The parking lot of Lt. Gooch's apartment was deserted. No cruisers, no uniformed officers. I ran quickly up the stairs, looking around. No residents hanging out. There was yellow tape across the door, along with a notice signed by the DA threatening all kinds of nastiness to crime-scene interlopers. I popped the thin edge of the pry bar into the doorjamb just above the lock, leaned hard. The doorjamb made a crunching noise. I pressed on the door with my shoulder, and it swung open. A smell of spoiled meat surrounded me as I walked inside and closed the door behind me.
I pulled out my trusty Maglight, put on my surgical gloves, went into the back bedroom, and yanked open the bottom drawer of the gray filing cabinet.
It was empty. Thinking I'd forgotten which drawer Gooch's DNA file had been in, I pulled open the next drawer. Also empty.
I cursed softly. Then I checked every filing cabinet drawer in the room, but they were all empty. Not a file, not a folder, not a piece of paper left in the room. I checked quickly around the apartment just in case someone had piled them in a box. But my survey of the sparsely furnished rooms didn't take long: there were no files left in the room.
I pulled my cell phone out of my purse and called the evidence lockup. Because of the occasional need for evidence at odd hours, it was staffed 24-7.
“Ehdense, Off Jessssss, speen.” They generally put the A-team in places like Evidence.
“Officer, how you doing?” I gave the officer a little nudge with my tone of voice, letting him know I was important, not to be trifled with. “Detective Deakes here. From the task force on this Gooch thing.”
“Ummmng.”
“I take that to mean, ‘Yes, ma'am?'”
“Yethmam.”
“Good. Now listen up. Lt. Garner logged in that evidence this afternoon, correct, and I need to lay my hands on certain items. You with me, young man?”
“Uhhhh.”
“Certain documents were brought in. I need you to pull up on the computer a list of those documents.”
“Now?”
“What! You think I called you in the middle of the night so I could find this out in some other decade? Yes, officer, right now!”

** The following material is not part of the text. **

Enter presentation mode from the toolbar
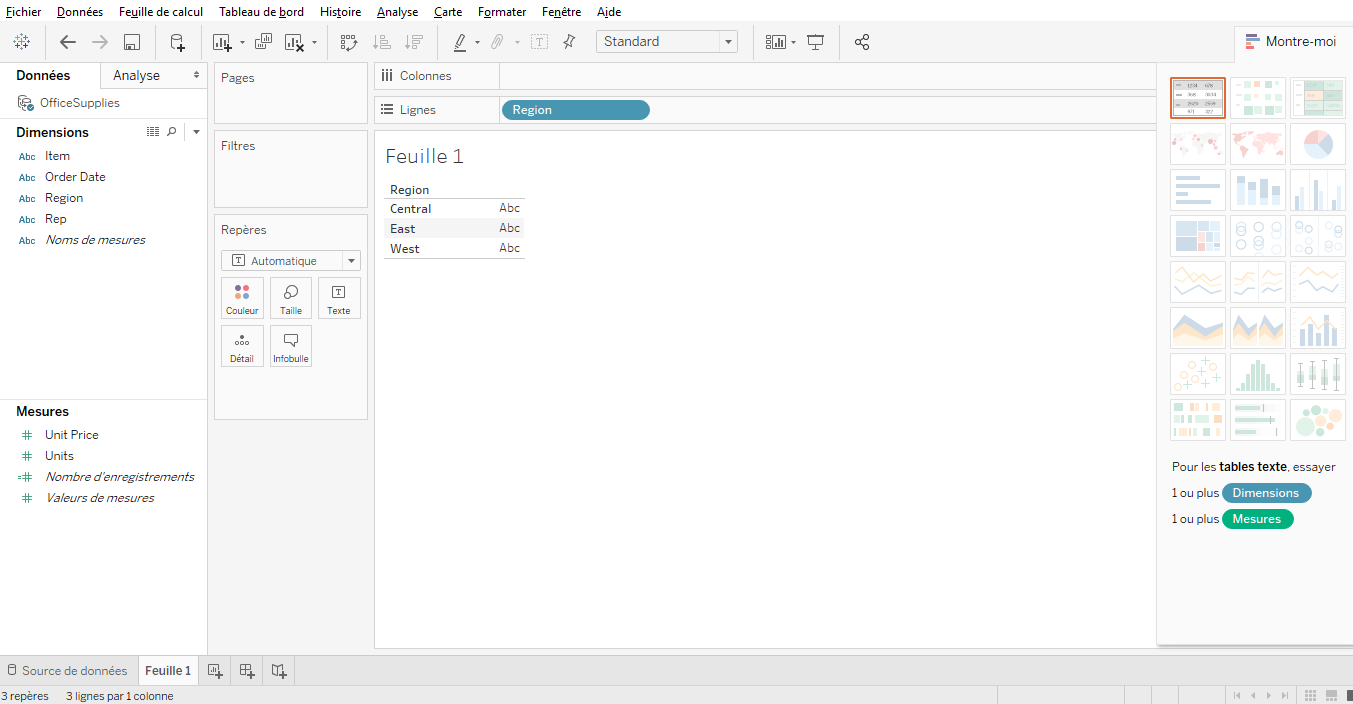The height and width of the screenshot is (704, 1353). [x=815, y=42]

“Oh. What, uh, what the evidence numbers is?”
“I don't know the answer to that.”
“Then how I'm 'pose to find it?”
“Young man! Are you taking a tone with me?” Dragging out Chief Diggs's line from earlier in the day.
“No, ma'am, ah, naw, but—”
“Don't
but
me! Pull up a list of every item y'all logged in on Gooch, and read them off to me.”
“Uh, like the
whole
list?”
“Yes, the whole list.”
There was a big sigh, then some desultory clicking on the keys. Finally the young officer began reading off the list of items in a halting voice. He was not a strong testimony to the successfulness of our public schools. Or, for that matter, to the rigorousness of our department's recruiting standards. It took about ten minutes for this idiot to stumble his way through the list. And when he was done, there was nothing that sounded even vaguely like folders or documents or papers.